Created April 2020, Updated March 29, 2022


COVID-19 vaccination is the best way to prevent serious illness, hospitalization, and death from COVID-19. All Oregonians age 5 and older are eligible to get the COVID-19 vaccine. Where to get a COVID-19 vaccine >>

Shelters provide vital spaces for unhoused members of the community to rest, sleep, get a meal, and connect with others. People without permanent shelter may have medical conditions, substance use, or mental health challenges exacerbated by homelessness, and may not have adequate access to hygiene facilities. These conditions make our unhoused residents particularly vulnerable to the spread of infections.

The following guidance aligns with recommendations for homeless shelters from the Centers for Disease Control and Prevention

How COVID-19 spreads

The virus spreads mainly indoors between people who are in close contact with one another (within about 6 feet). This happens when droplets from an infected person who coughs, sneezes, or talks get into another person’s mouth, nose or lungs. The virus can also spread between people who are sharing the same airspace, and less often by touching surfaces that have the virus on it. People can be infected and spread the virus to others even if they don’t have symptoms.

Questions to answer
1) Translate this sentence from the shelter guidance into Spanish: "Shelters provide vital spaces for unhoused members of the community to rest, sleep, get a meal, and connect with others."
2) Update the shelter guidance from "Shelters provide vital" up to and including "spread of infections.", and put "unsheltered" wherever "unhoused" appears.
The material after this plays no part in the work.

Dataset extract
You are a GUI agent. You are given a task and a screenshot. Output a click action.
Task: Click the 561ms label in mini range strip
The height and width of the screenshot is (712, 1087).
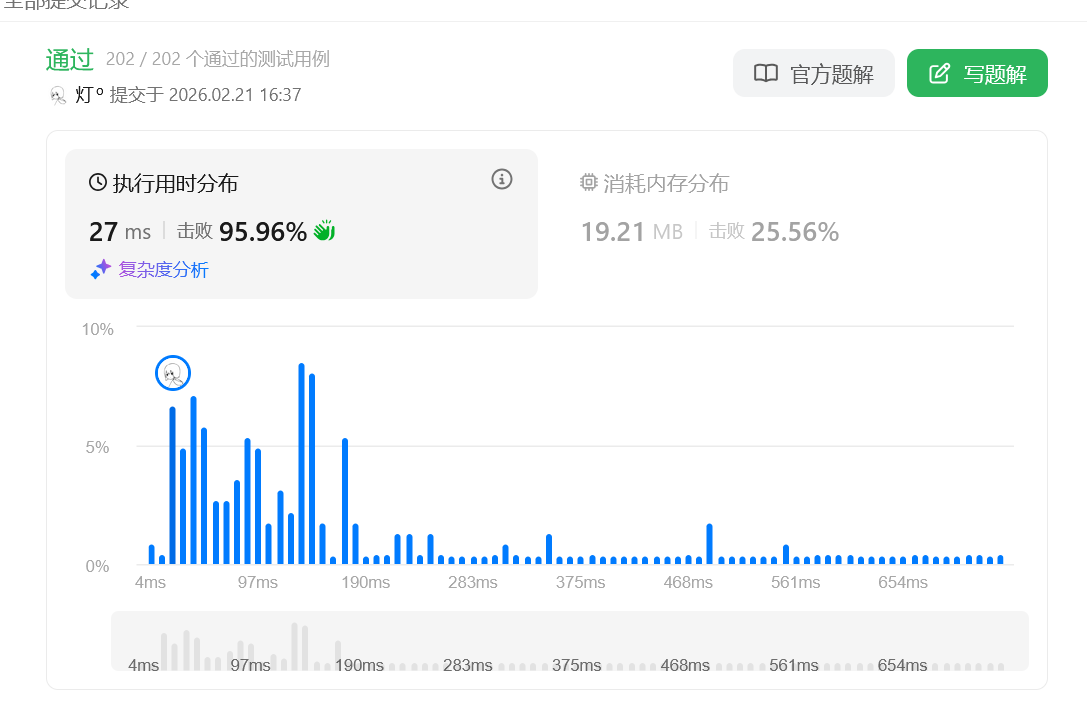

Answer section
1) Los albergues ofrecen espacios vitales para que los miembros de la comunidad sin vivienda descansen, duerman, reciban una comida y se relacionen con otras personas.

2)
Shelters provide vital spaces for unsheltered members of the community to rest, sleep, get a meal, and connect with others. People without permanent shelter may have medical conditions, substance use, or mental health challenges exacerbated by homelessness, and may not have adequate access to hygiene facilities. These conditions make our unsheltered residents particularly vulnerable to the spread of infections.